*** Begin section ***

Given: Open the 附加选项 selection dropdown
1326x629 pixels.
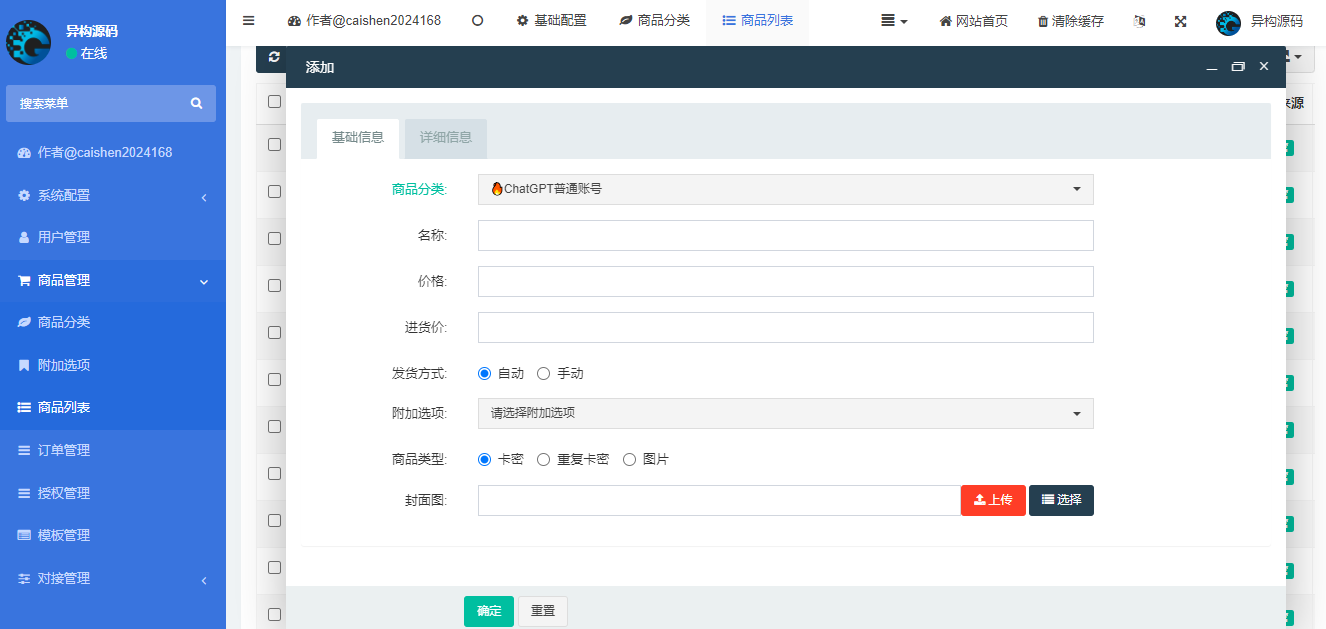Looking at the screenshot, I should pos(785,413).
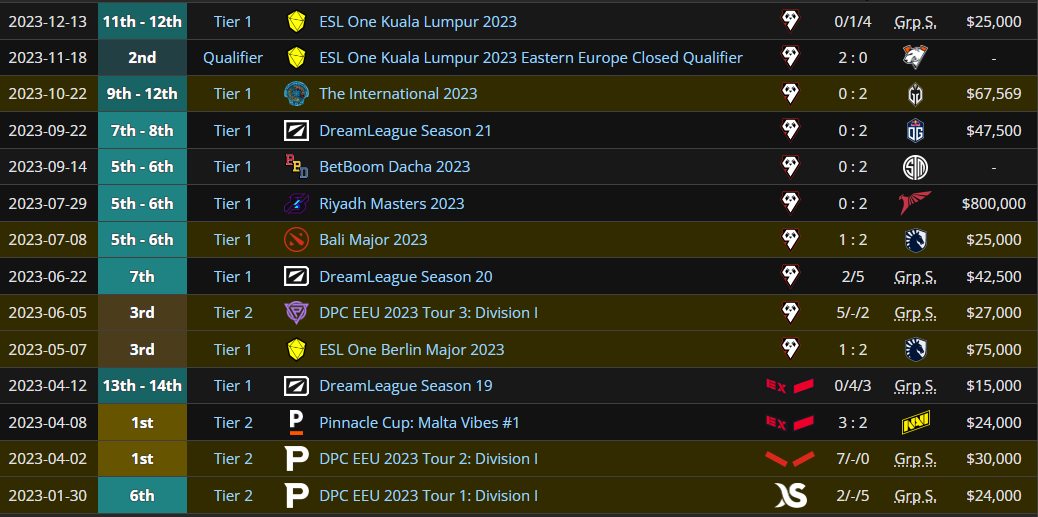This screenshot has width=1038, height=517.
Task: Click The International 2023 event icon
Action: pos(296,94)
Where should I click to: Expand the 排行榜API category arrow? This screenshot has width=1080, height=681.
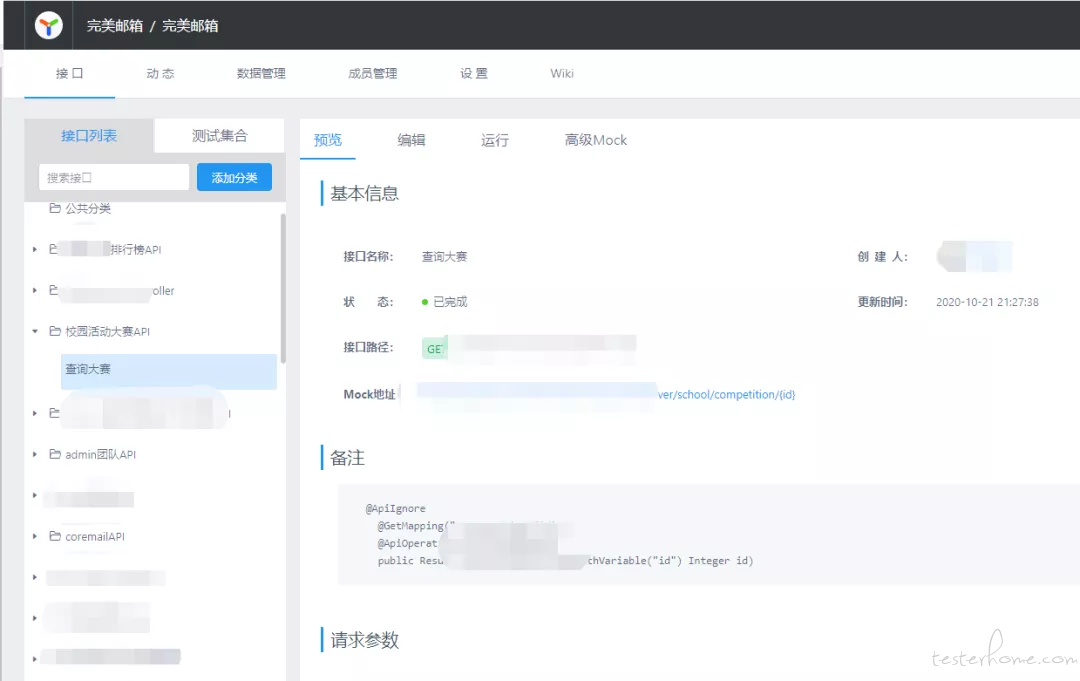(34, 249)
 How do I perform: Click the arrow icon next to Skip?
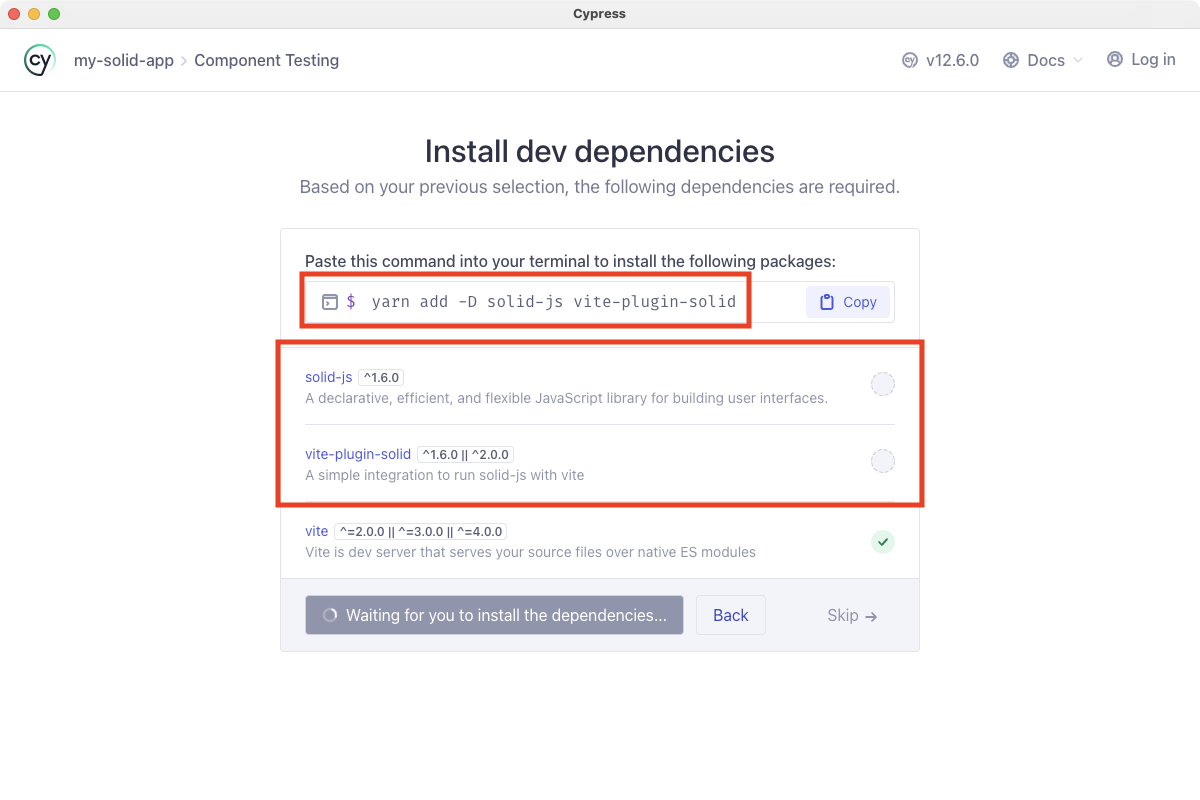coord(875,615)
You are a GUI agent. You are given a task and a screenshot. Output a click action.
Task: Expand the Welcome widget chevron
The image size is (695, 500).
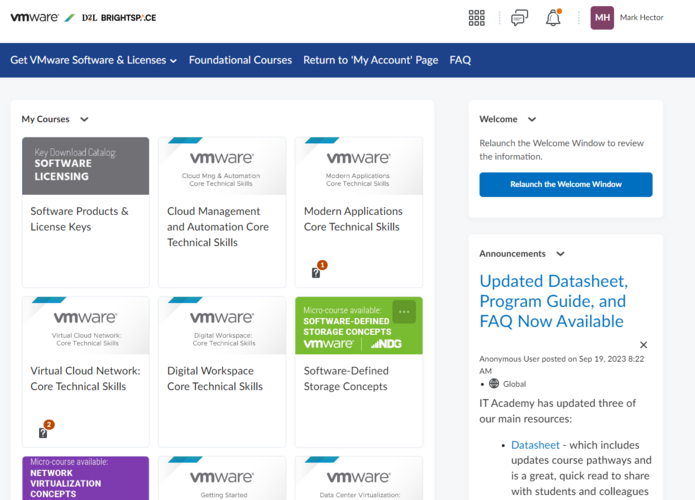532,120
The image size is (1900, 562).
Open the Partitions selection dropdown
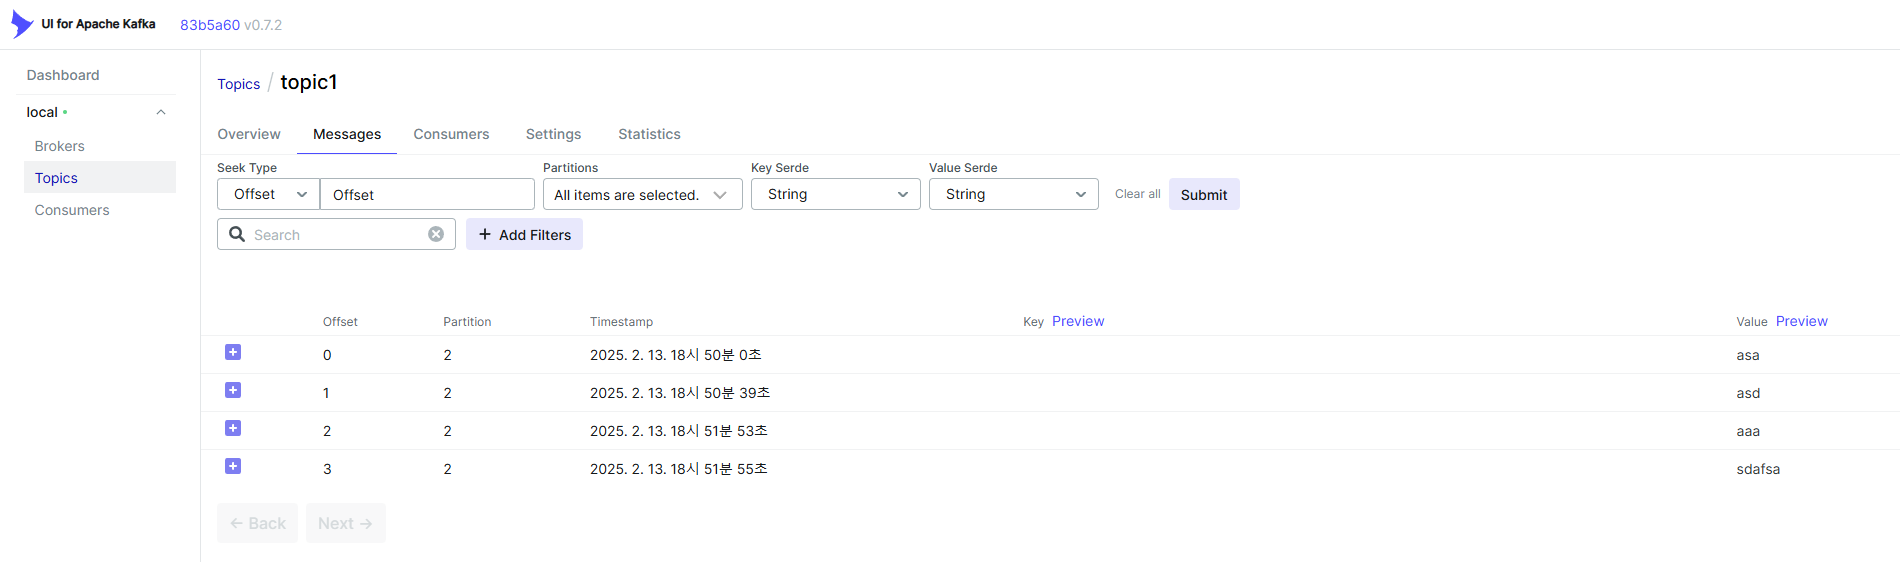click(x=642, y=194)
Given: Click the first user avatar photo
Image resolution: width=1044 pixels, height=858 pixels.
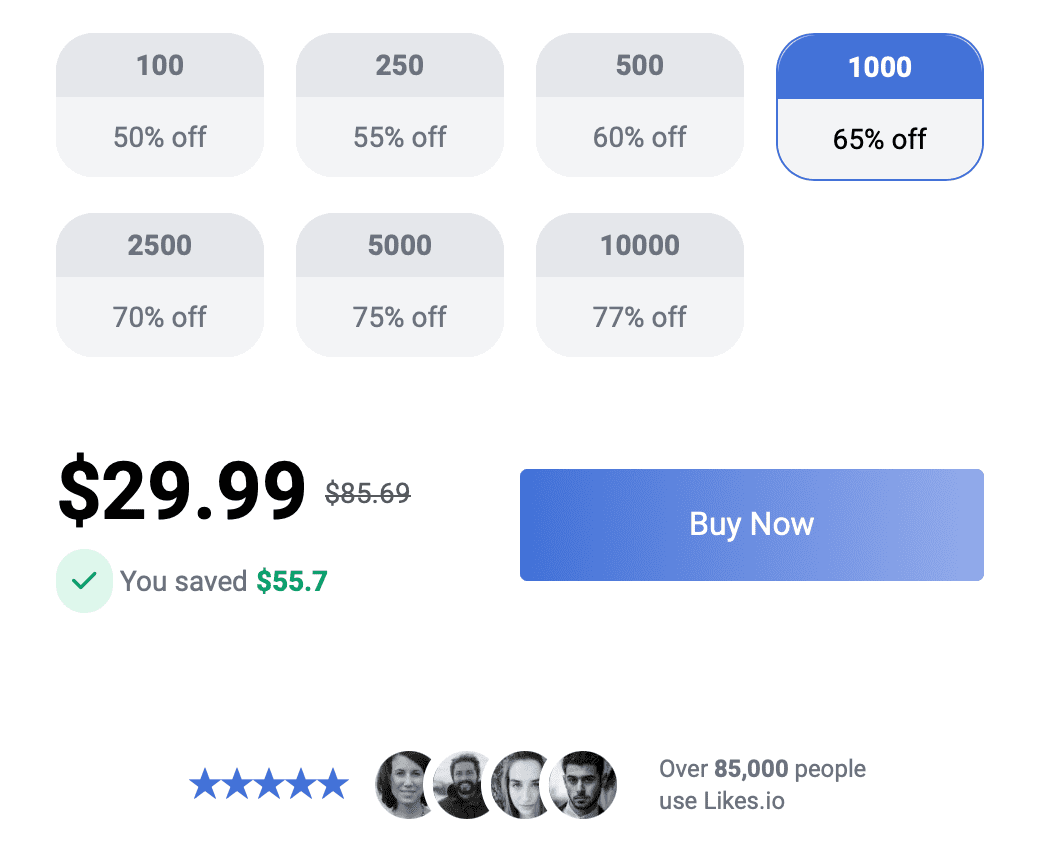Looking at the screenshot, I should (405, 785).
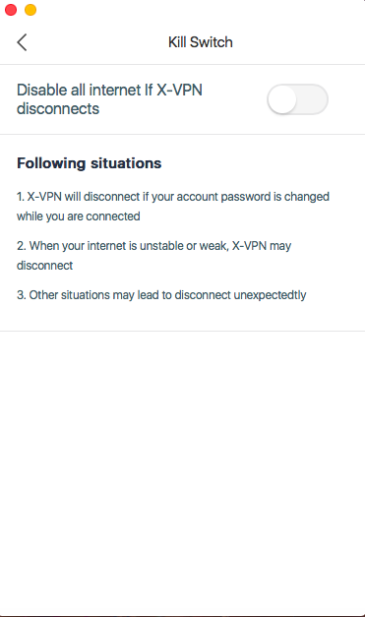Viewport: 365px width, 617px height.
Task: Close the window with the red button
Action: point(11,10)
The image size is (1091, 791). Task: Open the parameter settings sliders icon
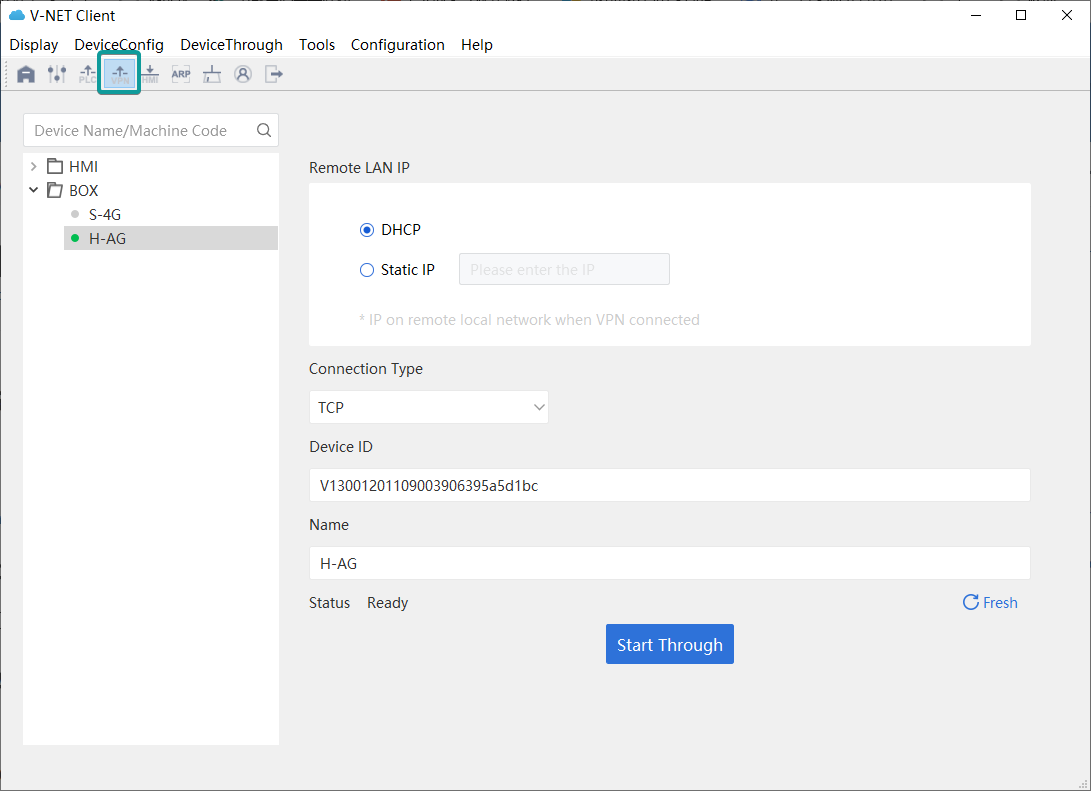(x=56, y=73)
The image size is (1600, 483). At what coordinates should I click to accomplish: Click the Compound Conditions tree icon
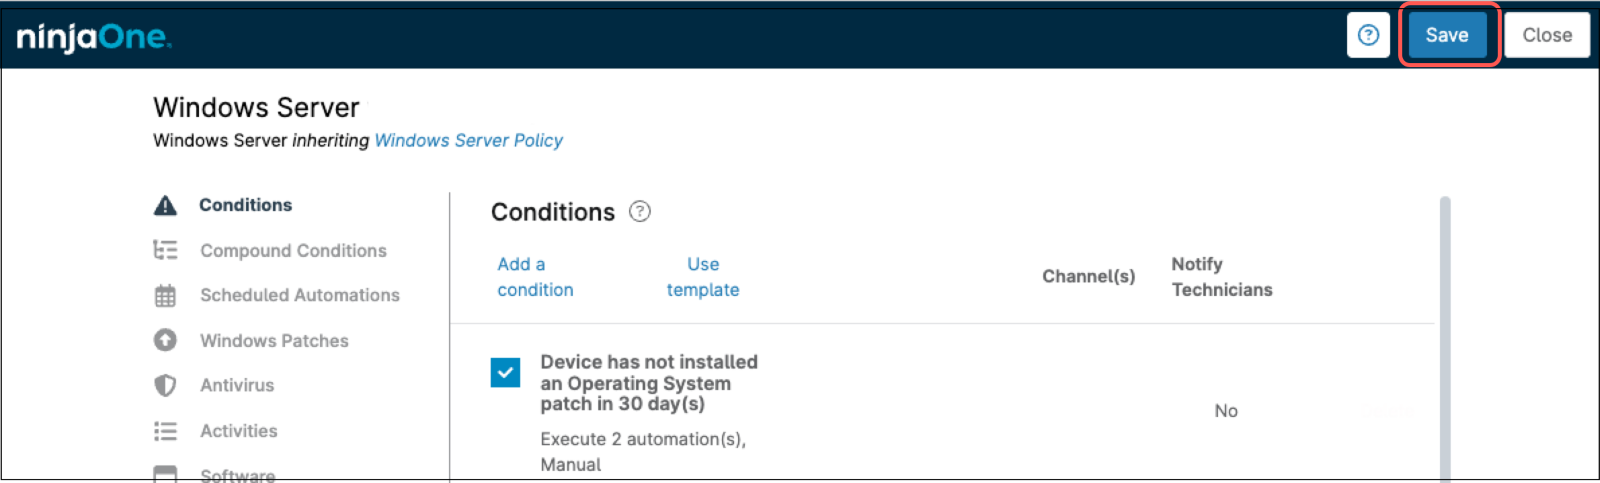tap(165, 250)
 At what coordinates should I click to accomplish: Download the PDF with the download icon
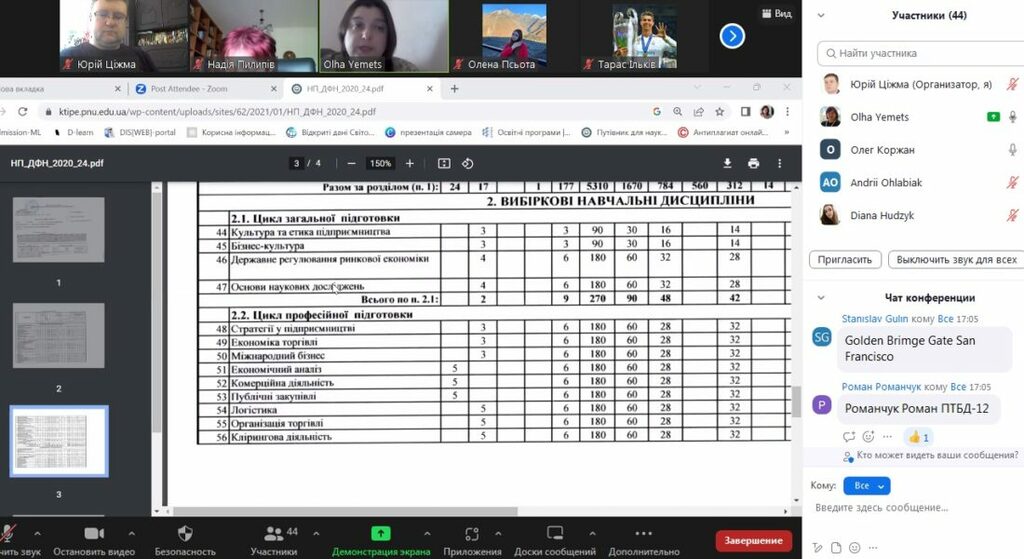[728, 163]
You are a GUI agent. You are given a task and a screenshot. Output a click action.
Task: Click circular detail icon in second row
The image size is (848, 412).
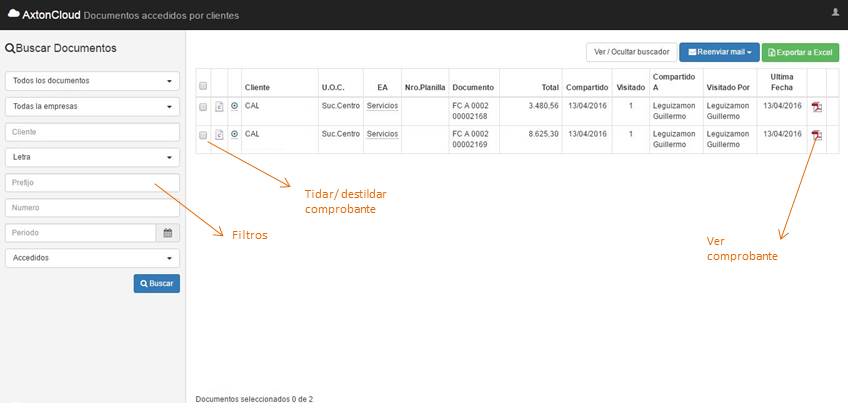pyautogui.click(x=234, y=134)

*** End section ***

Aim of the task —
Please give a word-for-word transcript of the lines from the one holding "Task: Click circular" through the final line of the entries, both ends kept, with no pictures.

Response to this exercise —
Task: Click circular detail icon in second row
The image size is (848, 412).
pyautogui.click(x=234, y=134)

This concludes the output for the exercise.